• _Input data_
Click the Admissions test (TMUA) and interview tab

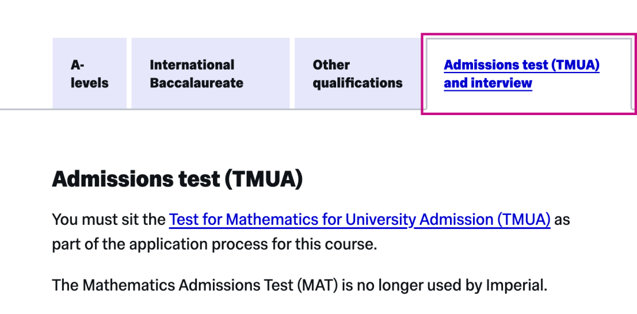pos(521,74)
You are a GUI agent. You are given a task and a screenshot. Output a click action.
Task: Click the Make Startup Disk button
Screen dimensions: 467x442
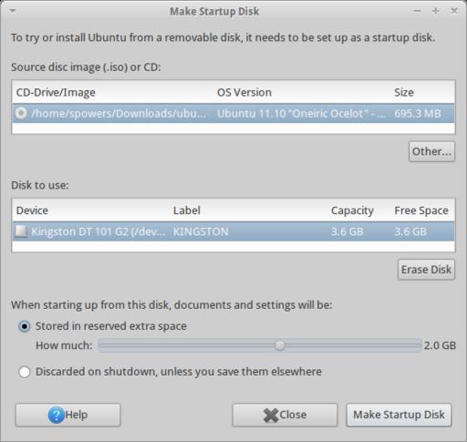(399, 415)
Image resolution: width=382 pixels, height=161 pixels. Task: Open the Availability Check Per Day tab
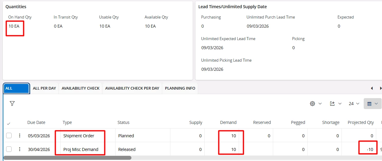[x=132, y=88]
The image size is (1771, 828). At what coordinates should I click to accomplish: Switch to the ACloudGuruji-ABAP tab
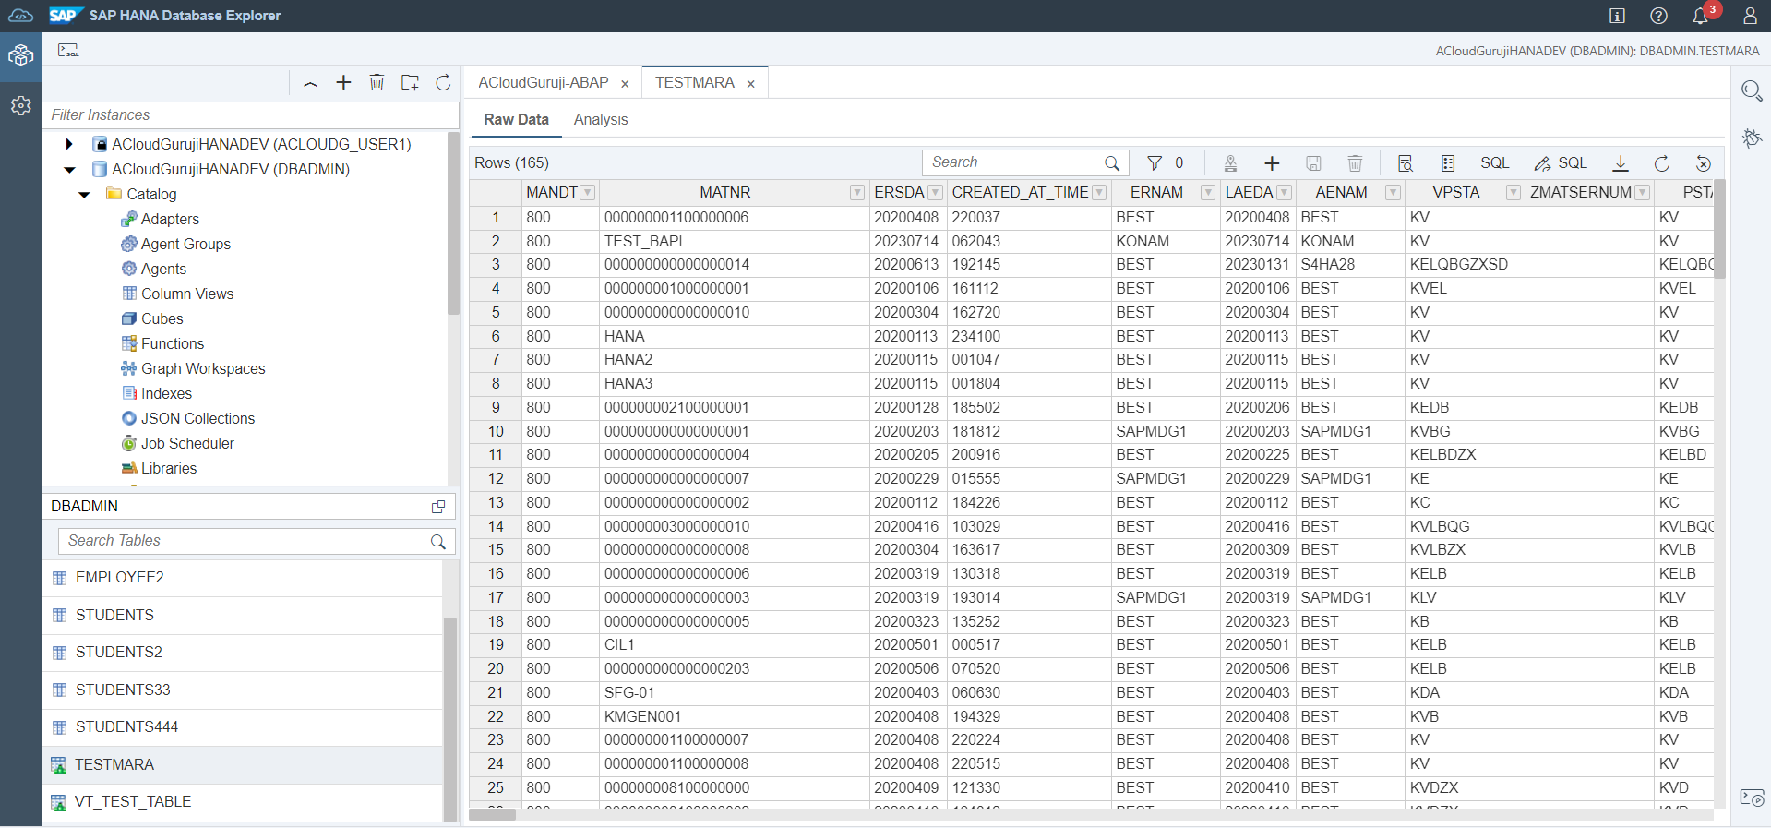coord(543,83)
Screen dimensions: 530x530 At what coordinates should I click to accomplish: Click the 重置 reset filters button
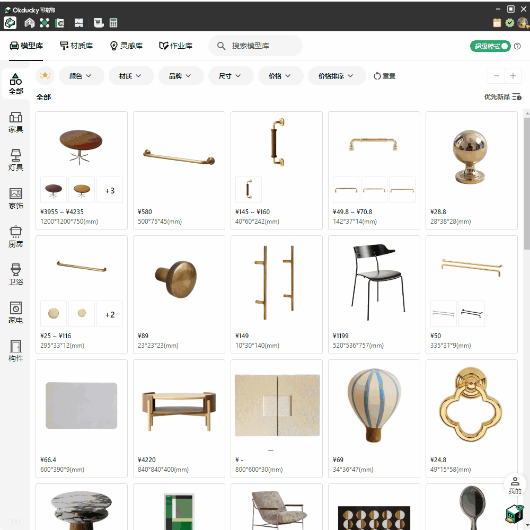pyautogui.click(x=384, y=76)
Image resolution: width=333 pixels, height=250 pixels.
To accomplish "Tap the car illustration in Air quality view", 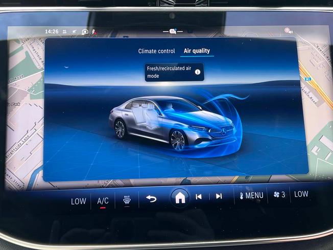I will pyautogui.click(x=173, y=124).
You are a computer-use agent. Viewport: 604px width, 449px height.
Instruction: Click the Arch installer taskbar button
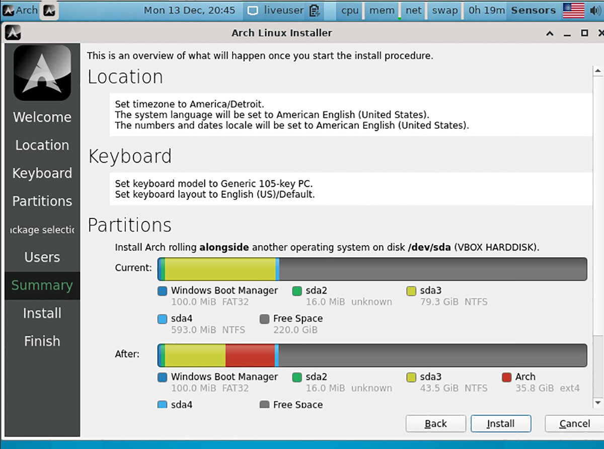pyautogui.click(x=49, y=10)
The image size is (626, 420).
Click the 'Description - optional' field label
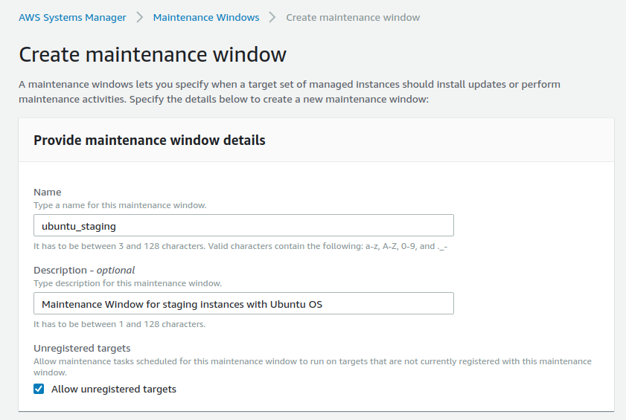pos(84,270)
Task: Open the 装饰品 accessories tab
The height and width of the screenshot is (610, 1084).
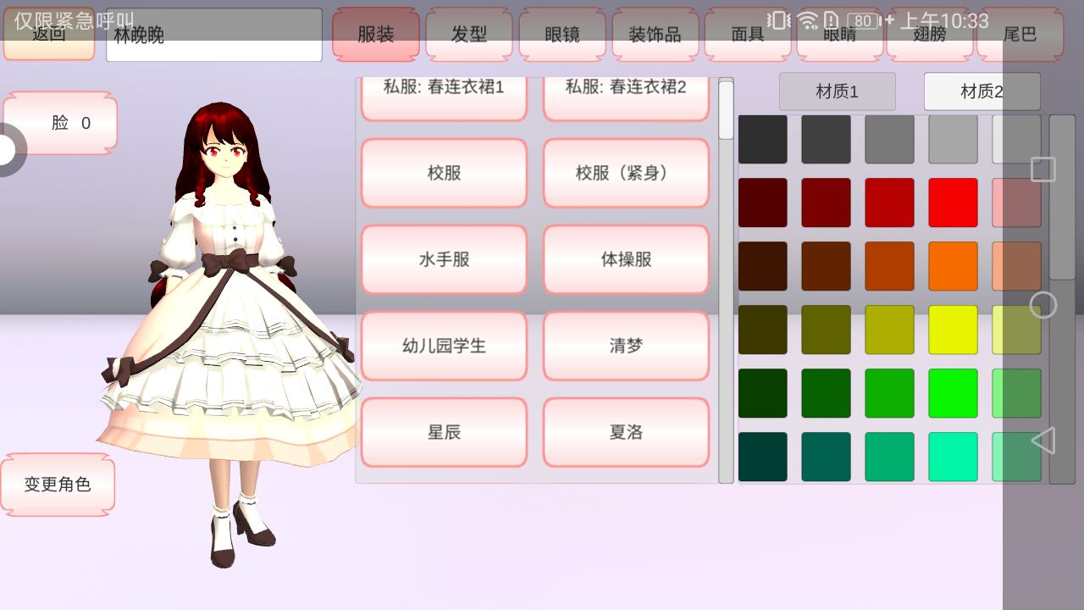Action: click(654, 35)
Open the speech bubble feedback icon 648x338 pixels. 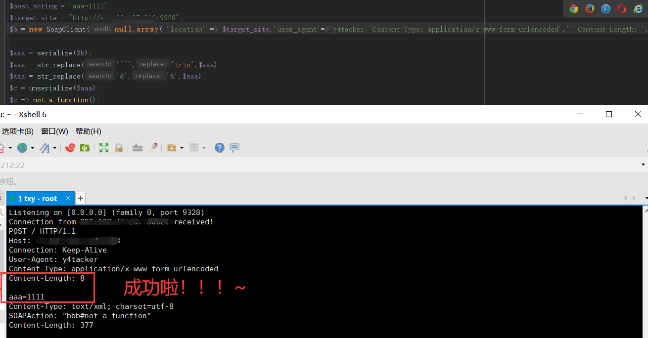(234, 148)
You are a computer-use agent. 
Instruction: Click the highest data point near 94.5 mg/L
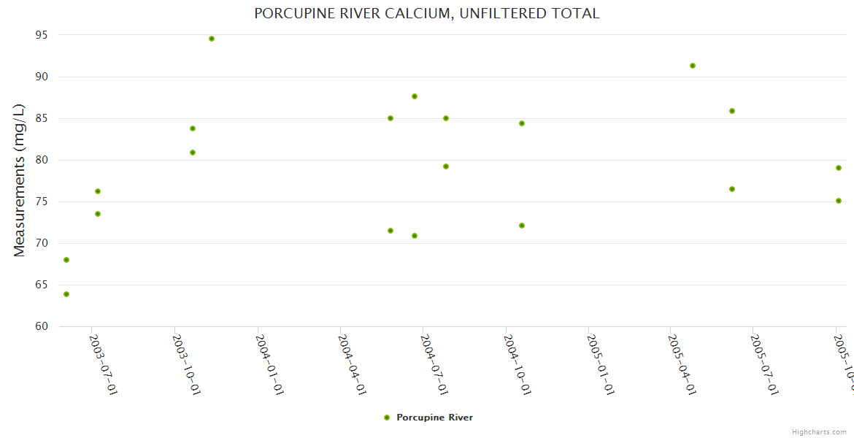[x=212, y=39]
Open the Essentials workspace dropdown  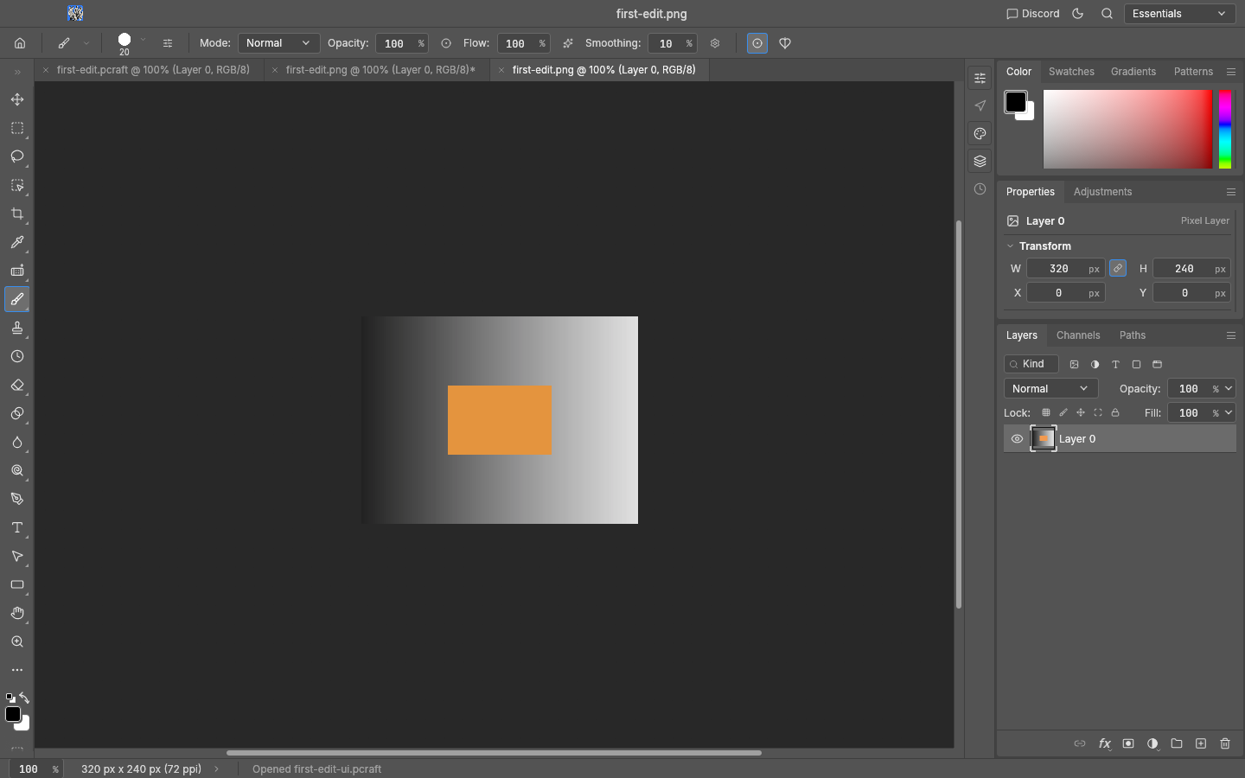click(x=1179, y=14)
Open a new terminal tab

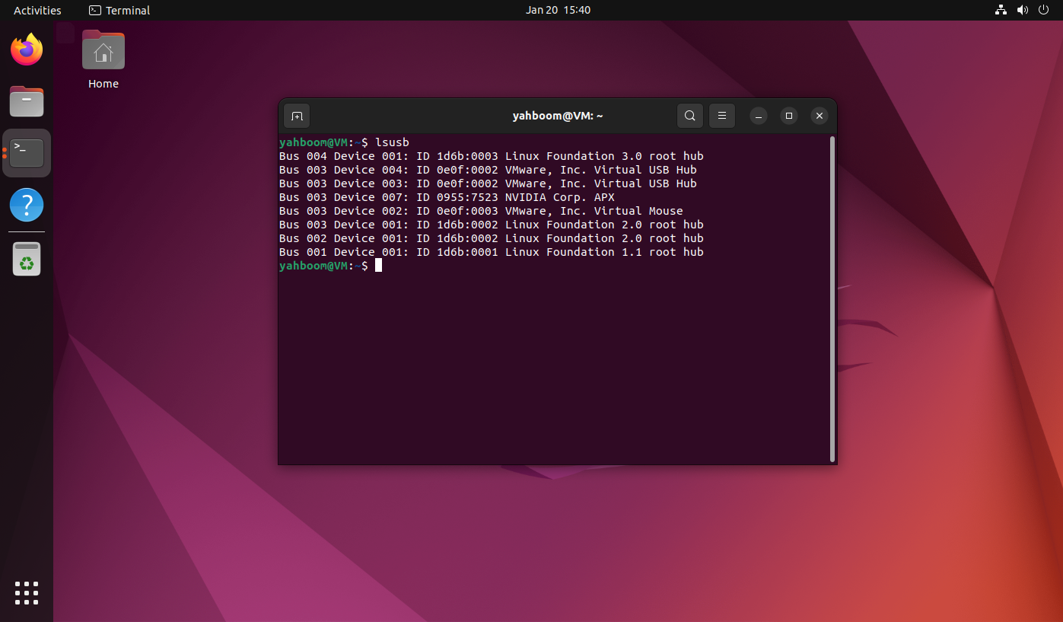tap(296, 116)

• _Task instructions_
Each line in the records that carries "agent" must be copied out.

• _Answer for this exercise_
You are a GUI agent. You are given a task and a screenshot. Output a click action.
You are a computer-use agent. Viewport: 604px width, 449px height.
You are a computer-use agent. 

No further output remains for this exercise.